_Work to be completed_
The answer must restate the records below word for word.
*** Data supplied ***
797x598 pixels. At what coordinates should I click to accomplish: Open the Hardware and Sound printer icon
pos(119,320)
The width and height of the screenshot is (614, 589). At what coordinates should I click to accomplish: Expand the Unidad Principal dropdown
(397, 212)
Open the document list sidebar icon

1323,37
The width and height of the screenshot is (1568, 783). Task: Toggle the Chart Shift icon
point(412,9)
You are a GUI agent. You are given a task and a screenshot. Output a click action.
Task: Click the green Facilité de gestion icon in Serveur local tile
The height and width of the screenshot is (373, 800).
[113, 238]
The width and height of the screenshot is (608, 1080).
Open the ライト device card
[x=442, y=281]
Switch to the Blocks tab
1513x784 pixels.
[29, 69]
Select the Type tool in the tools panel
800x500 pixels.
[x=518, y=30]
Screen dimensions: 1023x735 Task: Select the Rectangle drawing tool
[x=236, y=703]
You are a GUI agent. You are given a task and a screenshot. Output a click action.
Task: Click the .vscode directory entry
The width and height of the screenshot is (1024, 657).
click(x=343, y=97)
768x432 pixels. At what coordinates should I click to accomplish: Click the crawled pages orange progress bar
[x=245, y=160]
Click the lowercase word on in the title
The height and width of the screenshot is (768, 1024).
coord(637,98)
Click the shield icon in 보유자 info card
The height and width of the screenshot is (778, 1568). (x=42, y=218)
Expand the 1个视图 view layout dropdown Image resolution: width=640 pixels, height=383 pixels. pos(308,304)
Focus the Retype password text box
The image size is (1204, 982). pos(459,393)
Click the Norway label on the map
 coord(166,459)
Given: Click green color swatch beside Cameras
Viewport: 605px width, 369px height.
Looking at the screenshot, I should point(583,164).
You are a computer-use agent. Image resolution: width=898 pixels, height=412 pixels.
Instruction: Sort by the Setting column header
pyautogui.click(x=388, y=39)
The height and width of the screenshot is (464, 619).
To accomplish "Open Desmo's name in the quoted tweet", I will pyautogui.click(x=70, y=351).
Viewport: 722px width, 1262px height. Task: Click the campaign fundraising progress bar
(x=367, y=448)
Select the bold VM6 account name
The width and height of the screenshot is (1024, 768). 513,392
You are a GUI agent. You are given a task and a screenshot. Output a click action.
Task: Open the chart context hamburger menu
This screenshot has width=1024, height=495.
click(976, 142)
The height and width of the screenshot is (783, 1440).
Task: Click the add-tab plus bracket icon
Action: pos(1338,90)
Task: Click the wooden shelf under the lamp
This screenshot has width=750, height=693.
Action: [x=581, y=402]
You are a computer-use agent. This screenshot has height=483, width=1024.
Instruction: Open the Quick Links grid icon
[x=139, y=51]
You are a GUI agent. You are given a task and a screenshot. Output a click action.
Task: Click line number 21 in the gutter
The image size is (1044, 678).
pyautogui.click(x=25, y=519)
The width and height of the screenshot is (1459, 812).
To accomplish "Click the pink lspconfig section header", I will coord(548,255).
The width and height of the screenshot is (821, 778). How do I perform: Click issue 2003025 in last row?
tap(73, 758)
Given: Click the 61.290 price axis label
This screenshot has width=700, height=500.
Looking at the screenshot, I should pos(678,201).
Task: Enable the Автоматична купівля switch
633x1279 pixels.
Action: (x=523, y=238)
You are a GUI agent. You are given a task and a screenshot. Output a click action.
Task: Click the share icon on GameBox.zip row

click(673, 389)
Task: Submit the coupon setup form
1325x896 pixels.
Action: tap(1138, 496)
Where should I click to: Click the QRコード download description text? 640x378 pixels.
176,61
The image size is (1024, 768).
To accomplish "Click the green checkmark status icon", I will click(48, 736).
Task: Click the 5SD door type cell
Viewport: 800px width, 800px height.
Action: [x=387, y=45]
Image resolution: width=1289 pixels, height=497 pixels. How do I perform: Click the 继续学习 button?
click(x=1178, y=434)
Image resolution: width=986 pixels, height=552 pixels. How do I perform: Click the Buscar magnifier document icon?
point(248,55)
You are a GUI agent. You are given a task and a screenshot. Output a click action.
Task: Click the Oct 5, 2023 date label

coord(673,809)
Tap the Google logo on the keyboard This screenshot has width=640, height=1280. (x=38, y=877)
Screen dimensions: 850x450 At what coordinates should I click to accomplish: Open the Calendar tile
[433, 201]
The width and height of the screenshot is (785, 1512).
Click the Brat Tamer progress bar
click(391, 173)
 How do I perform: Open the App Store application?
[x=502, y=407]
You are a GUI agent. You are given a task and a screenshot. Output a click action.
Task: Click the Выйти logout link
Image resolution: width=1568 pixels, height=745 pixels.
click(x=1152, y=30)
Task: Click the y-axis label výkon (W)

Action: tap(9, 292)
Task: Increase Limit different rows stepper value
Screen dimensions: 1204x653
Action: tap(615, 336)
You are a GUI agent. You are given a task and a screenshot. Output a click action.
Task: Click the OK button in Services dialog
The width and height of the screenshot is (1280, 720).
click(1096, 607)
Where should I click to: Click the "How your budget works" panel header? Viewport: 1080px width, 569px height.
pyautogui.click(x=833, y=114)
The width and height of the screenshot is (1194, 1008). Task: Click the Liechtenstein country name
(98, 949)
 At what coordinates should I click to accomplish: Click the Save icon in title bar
*** End of Data supplied ***
_Completed task_
797x598 pixels. At what coordinates should I click to accomplish: Open the Hardware and Sound printer icon
pos(119,320)
The width and height of the screenshot is (614, 589). At what coordinates should I click to accomplish: Expand the Unidad Principal dropdown
(397, 212)
Open the document list sidebar icon

1323,37
The width and height of the screenshot is (1568, 783). Task: Toggle the Chart Shift icon
point(412,9)
You are a GUI agent. You are given a task and a screenshot. Output a click action.
Task: Click the green Facilité de gestion icon in Serveur local tile
The height and width of the screenshot is (373, 800).
[113, 238]
The width and height of the screenshot is (608, 1080).
Open the ライト device card
[x=442, y=281]
Switch to the Blocks tab
1513x784 pixels.
[29, 69]
Select the Type tool in the tools panel
800x500 pixels.
[x=518, y=30]
Screen dimensions: 1023x735 Task: Select the Rectangle drawing tool
[x=236, y=703]
You are a GUI agent. You are given a task and a screenshot. Output a click action.
Task: Click the .vscode directory entry
The width and height of the screenshot is (1024, 657).
click(x=343, y=97)
768x432 pixels. At what coordinates should I click to accomplish: Click the crawled pages orange progress bar
[x=245, y=160]
Click the lowercase word on in the title
The height and width of the screenshot is (768, 1024).
coord(637,98)
Click the shield icon in 보유자 info card
The height and width of the screenshot is (778, 1568). (x=42, y=218)
Expand the 1个视图 view layout dropdown Image resolution: width=640 pixels, height=383 pixels. pos(308,304)
Focus the Retype password text box
The image size is (1204, 982). pos(459,393)
Click the Norway label on the map
 coord(166,459)
Given: Click green color swatch beside Cameras
Viewport: 605px width, 369px height.
Looking at the screenshot, I should point(583,164).
You are a computer-use agent. Image resolution: width=898 pixels, height=412 pixels.
Instruction: Sort by the Setting column header
pyautogui.click(x=388, y=39)
The height and width of the screenshot is (464, 619).
To accomplish "Open Desmo's name in the quoted tweet", I will pyautogui.click(x=70, y=351).
Viewport: 722px width, 1262px height. Task: Click the campaign fundraising progress bar
(x=367, y=448)
Select the bold VM6 account name
The width and height of the screenshot is (1024, 768). 513,392
You are a GUI agent. You are given a task and a screenshot. Output a click action.
Task: Open the chart context hamburger menu
This screenshot has width=1024, height=495.
click(976, 142)
The height and width of the screenshot is (783, 1440).
Task: Click the add-tab plus bracket icon
Action: pos(1338,90)
Task: Click the wooden shelf under the lamp
This screenshot has width=750, height=693.
Action: [x=581, y=402]
You are a computer-use agent. This screenshot has height=483, width=1024.
Instruction: Open the Quick Links grid icon
[x=139, y=51]
You are a GUI agent. You are given a task and a screenshot. Output a click action.
Task: Click line number 21 in the gutter
The image size is (1044, 678).
pyautogui.click(x=25, y=519)
The width and height of the screenshot is (1459, 812).
To accomplish "Click the pink lspconfig section header", I will coord(548,255).
The width and height of the screenshot is (821, 778). How do I perform: Click issue 2003025 in last row?
tap(73, 758)
Given: Click the 61.290 price axis label
This screenshot has width=700, height=500.
Looking at the screenshot, I should pos(678,201).
Task: Enable the Автоматична купівля switch
633x1279 pixels.
Action: (x=523, y=238)
You are a GUI agent. You are given a task and a screenshot. Output a click action.
Task: Click the share icon on GameBox.zip row

click(673, 389)
Task: Submit the coupon setup form
1325x896 pixels.
Action: tap(1138, 496)
Where should I click to: Click the QRコード download description text? 640x378 pixels.
176,61
The image size is (1024, 768).
To accomplish "Click the green checkmark status icon", I will click(48, 736).
Task: Click the 5SD door type cell
Viewport: 800px width, 800px height.
Action: [x=387, y=45]
Image resolution: width=1289 pixels, height=497 pixels. How do I perform: Click the 继续学习 button?
click(x=1178, y=434)
Image resolution: width=986 pixels, height=552 pixels. How do I perform: Click the Buscar magnifier document icon?
point(248,55)
You are a GUI agent. You are given a task and a screenshot. Output a click action.
Task: Click the Oct 5, 2023 date label

coord(673,809)
Tap the Google logo on the keyboard This screenshot has width=640, height=1280. (x=38, y=877)
Screen dimensions: 850x450 At what coordinates should I click to accomplish: Open the Calendar tile
[433, 201]
The width and height of the screenshot is (785, 1512).
Click the Brat Tamer progress bar
click(391, 173)
 How do I perform: Open the App Store application?
[x=502, y=407]
You are a GUI agent. You are given a task and a screenshot. Output a click action.
Task: Click the Выйти logout link
Image resolution: width=1568 pixels, height=745 pixels.
click(x=1152, y=30)
Task: Click the y-axis label výkon (W)

Action: tap(9, 292)
Task: Increase Limit different rows stepper value
Screen dimensions: 1204x653
Action: tap(615, 336)
You are a GUI agent. You are given a task and a screenshot. Output a click action.
Task: Click the OK button in Services dialog
The width and height of the screenshot is (1280, 720).
click(1096, 607)
Where should I click to: Click the "How your budget works" panel header? Viewport: 1080px width, 569px height.
pyautogui.click(x=833, y=114)
The width and height of the screenshot is (1194, 1008). Task: Click the Liechtenstein country name
(98, 949)
 At what coordinates should I click to accomplish: Click the Save icon in title bar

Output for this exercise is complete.